Jesteśmy świadkami przełomu. Polacy stworzyli feromon, który odstraszy najgorszego wroga lasu

Większość polskich lasów to bory sosnowe, które porastają niziny naszego kraju. Wiele drzew co roku pada „łupem” łapczywego i groźnego przeciwnika, którym są gąsienice motyla nocnego barczatki sosnówki. Naukowcy z PAN znaleźli sposób, jak sprytnie zwabić szkodnika w inne miejsce. W bardzo swoisty sposób spróbowali zachęcić owada do seksu…
Jesteśmy świadkami przełomu. Polacy stworzyli feromon, który odstraszy najgorszego wroga lasu

Barczatka sosnówka (Dendrolimus pini, L.) jest gatunkiem nocnego motyla (ćmy), który zjada igły sosny – dominującego drzewa w polskich lasach nizinnych. Mowa dokładnie o gąsienicy tego owada, która dokonuje takiego spustoszenia. Uważa się barczatkę za gatunek inwazyjny i potencjalnie niszczycielski. Naukowcy z Instytutu Chemii Fizycznej PAN znaleźli rozwiązanie na problem związany z uciążliwym pasożytem. Dowiadujemy się o nim z artykułu naukowego i komunikatu prasowego PAN-u.

Jak się okazuje, spustoszenie powodowane przez barczatkę wygląda w ten sposób, że setki gąsienic po zimowaniu w ściółce udają się na „ucztę”. Wspinają się one na sosny, obficie zjadając żywe igły. Sosna wówczas obumiera. Brak kontroli rozmnażania się barczatki może spowodować, że motyl zrujnuje ogromne połaci lasu. W jaki sposób zatem uratować lasy?

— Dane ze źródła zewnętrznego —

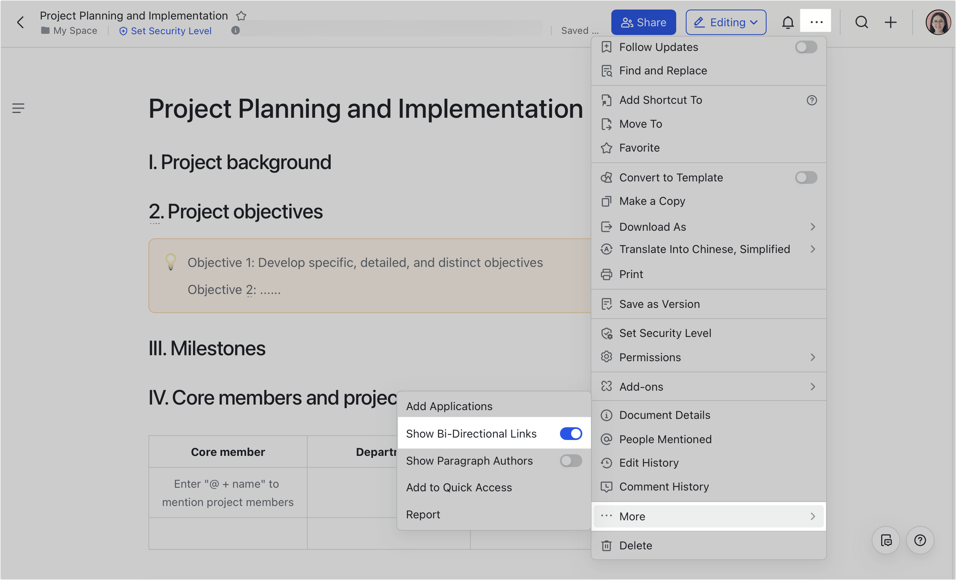The width and height of the screenshot is (956, 580).
Task: Toggle Show Bi-Directional Links off
Action: pyautogui.click(x=571, y=434)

Czytaj też: Drzewa ze sobą rozmawiają? W lasach funkcjonują ukryte sieci z udziałem grzybów

Gąsienica barczatki sosnówki / źródło: Wikimedia Commons, CC-BY-3.0 us

Feromon zapraszający owady do pułapki zamiast do seksu

Badacze podjęli próbę stworzenia feromonu, który będzie przyciągać samców barczatki równie silnie, jak naturalny odpowiednik, którym samice zapraszają ich do “seksu”. Odkryto, że motyle proszą się do miłości poprzez specjalne substancje zwane feromonami. Stworzenie związku przyciągającego samców może być skutecznym narzędzie do monitorowania populacji barczatki i kontrolowania jej liczebności, o czym mówi prof. Rafał Szmigielski cytowany w komunikacie:

Naszym celem było zidentyfikowanie wszystkich substancji w feromonach wydzielanych przez barczatkę i stworzenie unikalnej receptury pozwalającej na odwrócenie uwagi motyla od drzew iglastych. A wszystko po to, aby ocalić lasy przed ich obżarstwem barczatki.

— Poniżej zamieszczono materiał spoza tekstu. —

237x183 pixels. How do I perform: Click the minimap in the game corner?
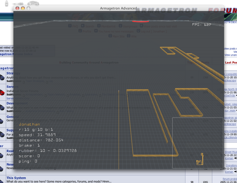pos(198,143)
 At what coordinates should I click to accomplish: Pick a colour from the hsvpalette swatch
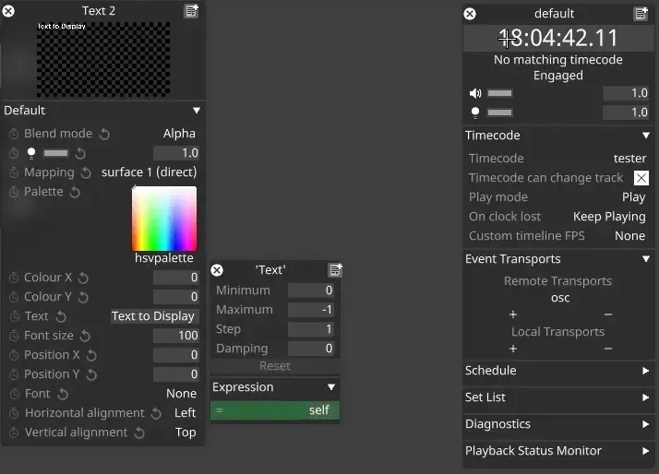[164, 219]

Droga nie była łatwa. Na swojej drodze naukowcy odkryli wiele zaskakujących związków wchodzących w skład naturalnych feromonów barczatki. W na eksperymentalnym etapie prac przeprowadzili oni setki testów na owadach, sprawdzając, jak reagują na konkretne syntetyczne odpowiedniki feromonów. Wreszcie udało się stworzyć substancję, która działa o wiele skuteczniej niż obecnie dostępne na rynku wabiki.

Czytaj też: Te nietoperze pomagają dbać o kondycję lasów. Ale w przyszłości może ich zabraknąć

Najnowszy feromon potrafi przyciągnąć do 160 owadów do jednej pułapki w ciągu 3-4 dni. Wcześniej wartość ta wynosiła kilka-kilkanaście w ciągu tygodnia. Zatem śmiało możemy ogłosić efekt prac naukowców pełnym sukcesem.

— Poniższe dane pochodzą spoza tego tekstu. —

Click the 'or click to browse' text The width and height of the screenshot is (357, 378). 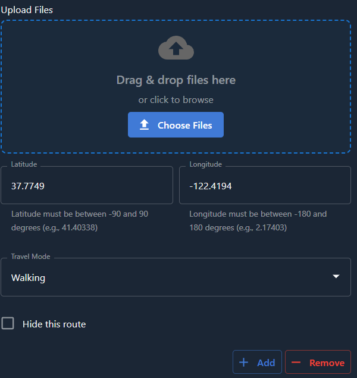(x=176, y=100)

Przypomnijmy, że sosna zwyczajna zajmuje 67 proc. powierzchni polskich lasów. Preferuje ona różne siedliska, od piaszczystych, zbudowanych na glebach bielicowych przez żyzne po bagienne. Co ciekawe sosna mająca 60 lat potrafi w ciągu doby wyprodukować taką ilość tlenu, której do życia potrzebują trzy osoby. Jest to wartość około 1350-1800 litrów.